Hay personajes de esas novelas –pienso, por ejemplo, en Jamal, el psicoanalista de Algo que contarte (2009) de Kureishi o en los sombríos protagonistas de Yellow Dog (2003) de Amis- que son arquetipos generacionales. Hombres y mujeres de clase media alta europea, exhippies que bordean los 60, que abusaron del alcohol y las drogas en los 70, que se volvieron yuppies o escritores o ambas cosas en los 80, que se psicoanalizaron o se normalizaron y, finalmente, desembarcaron en el fin de siglo con nihilismo y lucidez.

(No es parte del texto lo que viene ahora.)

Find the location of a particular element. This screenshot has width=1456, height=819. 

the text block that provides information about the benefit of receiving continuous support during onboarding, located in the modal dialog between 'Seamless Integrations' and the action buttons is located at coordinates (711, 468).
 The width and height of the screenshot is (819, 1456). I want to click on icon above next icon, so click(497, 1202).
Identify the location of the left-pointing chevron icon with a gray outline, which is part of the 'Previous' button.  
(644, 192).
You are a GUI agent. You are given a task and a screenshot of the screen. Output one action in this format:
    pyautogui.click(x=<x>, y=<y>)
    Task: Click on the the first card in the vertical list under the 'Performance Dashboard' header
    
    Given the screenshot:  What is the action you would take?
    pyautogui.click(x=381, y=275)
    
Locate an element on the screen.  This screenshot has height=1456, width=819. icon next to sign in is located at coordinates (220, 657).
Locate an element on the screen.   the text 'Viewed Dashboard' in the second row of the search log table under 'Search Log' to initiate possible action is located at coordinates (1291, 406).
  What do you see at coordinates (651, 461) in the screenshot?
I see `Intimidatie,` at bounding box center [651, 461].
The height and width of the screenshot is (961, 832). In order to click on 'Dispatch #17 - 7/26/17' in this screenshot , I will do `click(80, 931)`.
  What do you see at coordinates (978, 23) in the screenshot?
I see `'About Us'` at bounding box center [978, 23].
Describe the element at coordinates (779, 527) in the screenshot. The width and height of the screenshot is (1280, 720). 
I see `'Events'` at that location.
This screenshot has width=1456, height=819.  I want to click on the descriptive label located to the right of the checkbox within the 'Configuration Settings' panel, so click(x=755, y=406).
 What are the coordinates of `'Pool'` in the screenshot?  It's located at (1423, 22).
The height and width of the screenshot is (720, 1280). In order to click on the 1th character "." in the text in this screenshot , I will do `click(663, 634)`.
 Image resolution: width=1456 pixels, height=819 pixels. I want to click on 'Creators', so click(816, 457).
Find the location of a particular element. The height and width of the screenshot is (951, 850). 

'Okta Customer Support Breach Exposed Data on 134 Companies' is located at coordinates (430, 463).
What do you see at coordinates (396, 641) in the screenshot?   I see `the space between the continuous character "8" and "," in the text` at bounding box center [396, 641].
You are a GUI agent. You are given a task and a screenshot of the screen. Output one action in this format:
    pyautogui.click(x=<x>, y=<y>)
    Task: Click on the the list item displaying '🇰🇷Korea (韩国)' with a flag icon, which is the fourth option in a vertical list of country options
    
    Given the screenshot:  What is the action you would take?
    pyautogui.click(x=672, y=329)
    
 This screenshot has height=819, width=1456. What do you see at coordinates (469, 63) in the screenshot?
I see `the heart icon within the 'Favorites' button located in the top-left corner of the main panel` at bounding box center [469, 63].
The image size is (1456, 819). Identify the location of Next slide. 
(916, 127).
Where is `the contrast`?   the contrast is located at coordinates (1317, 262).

miércoles, 17 de febrero de 2010

La vieja novela y la nueva historia


Son cada vez más los escritores que buscan tender un puente entre ensayo y narración. El mutuo acercamiento desde los bordes de uno y otro género tiene que ver, naturalmente, con el agotamiento de formas tradicionales de narrar y ensayar. Pero también con las posibilidades que la novela ofrece como género literario mediático. No necesariamente quienes se acercan a las ficciones ensayísticas son autores que pagan tributo a la tradición de alta literatura como Claudio Magris, Javier Marías o Enrique Vila Matas.
Entre las nuevas generaciones de escritores occidentales, hay algunos, como Jorge Volpi (1968), en México, o Daniel Kehlmann (1975), en Alemania, que han incorporado elementos de no ficción en sus relatos. Dichos elementos no provienen del ensayo, la filosofía, la crítica o la memoria, como en Magris, Marías y Vila Matas, sino de la historia. Pero tampoco de la historia que resulta de la historiografía clásica del siglo XIX y la primera mitad del XX, sino de la historia y la ciencia divulgativas de las últimas décadas, especialmente, de las narradas por la televisión y el cine.
En busca de Klingsor (1999) de Volpi y La medición del mundo (2005) de Kehlmann no son novelas históricas en el sentido descrito por Gyorgy Lukács en su célebre estudio sobre un género, como tantas otras cosas, también en crisis a principios del siglo XXI. Esas son novelas que procesan el material que la historia divulgativa y mediática de las últimas décadas dedicó a fenómenos como la relación entre el nazismo y la ciencia, en el caso de Volpi, o como las vidas paralelas de dos ilustrados alemanes del siglo XVIII, el naturalista Alexander von Humboldt y el matemático Carl F. Gauss.
Volpi y Kehlmann escribieron sus respectivas novelas y fueron internacionalmente reconocidos por ellas, siendo muy jóvenes. Si sus escrituras se comparan con las de otros novelistas de la misma generación se observará que ninguno de los dos corresponde al tipo de narrador hipervanguardista, que trastoca el formato de la novela moderna, o de narrador erudito, que incorpora elementos del ensayo clásico. Lo que distingue a ambos es una mezcla eficaz de novela tradicional e historia mediática, vieja novela y nueva historia. Mezcla de estos tiempos.